FRAMINGHAM (06/26/2000) - Microsoft Corp. today formally announced its C# graphical programming language and said it's working with ECMA, an international standardization body based in Geneva, to create a standard specification aimed at letting multiple software vendors deliver the new language and supporting tools.

Microsoft also released the C# reference document that it submitted to ECMA to kick off the standards process. C# (pronounced "C sharp") is a challenge to Sun Microsystems Inc.'s Java language, which is supported by Microsoft rivals such as IBM.

The new language will make its first appearance in the next version of Microsoft's Visual Studio development tool set, which is scheduled to become available for beta-testing later this year. Microsoft said full details about C# will be disclosed next month at its Professional Developers Conference in Orlando along with a "technical preview release" of the language.
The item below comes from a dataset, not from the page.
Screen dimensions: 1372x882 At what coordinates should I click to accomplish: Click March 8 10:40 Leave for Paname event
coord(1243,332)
Jan van den Beld, secretary general of ECMA, said in a statement that the standards body has agreed to consider Microsoft's standards proposal. He added that it is "of critical importance that this technology follow a truly open standardization approach to ensure interoperability in an interconnected world."
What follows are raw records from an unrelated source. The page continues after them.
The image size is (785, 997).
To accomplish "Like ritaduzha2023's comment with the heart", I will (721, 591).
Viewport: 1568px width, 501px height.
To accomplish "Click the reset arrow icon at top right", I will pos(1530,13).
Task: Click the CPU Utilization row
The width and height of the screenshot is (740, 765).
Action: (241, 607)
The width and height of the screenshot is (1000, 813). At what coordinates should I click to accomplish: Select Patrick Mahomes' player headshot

Sun also had been working with ECMA -- formerly known as the European Computer Manufacturers Association -- in an attempt to develop a Java standard. But the company withdrew from the standardization process last year after declining to turn over Java documentation, citing concerns that ECMA had no written policies on trademark and copyright questions.
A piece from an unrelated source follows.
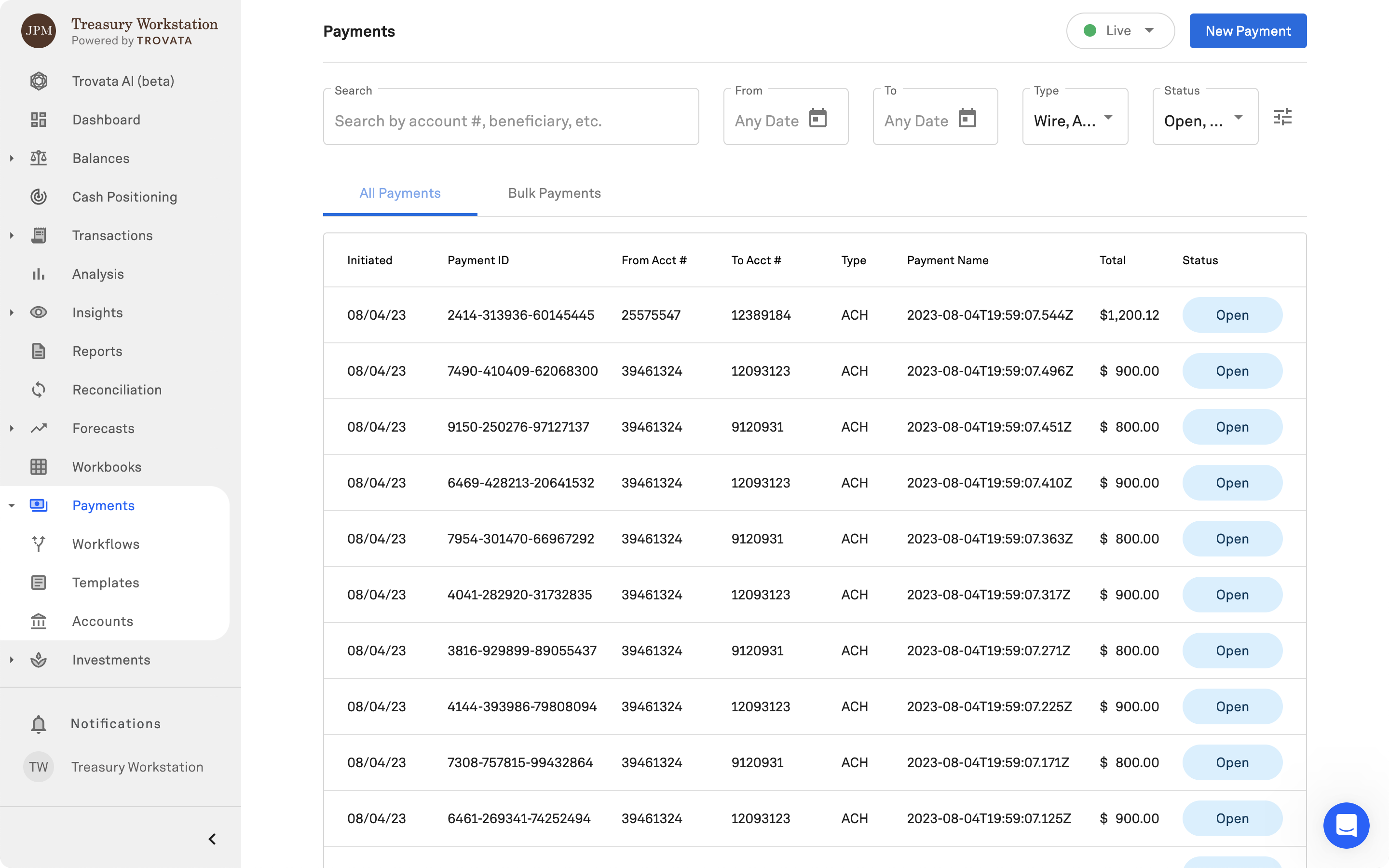Click the payment search input field

[x=510, y=121]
Some users have complained Microsoft's development of a rival to Java is too little, too late. But Roger Kay, an analyst at International Data Corp. in Framingham, Massachusetts, said Sun's early missteps with Java may have left the door open for C#.

"I get the impression that the momentum for Java has really declined a lot," Kay said. "One reason is Java's performance up to now. It simply didn't run fast enough to be that effective. That meant that there was some room for alternate technology in there."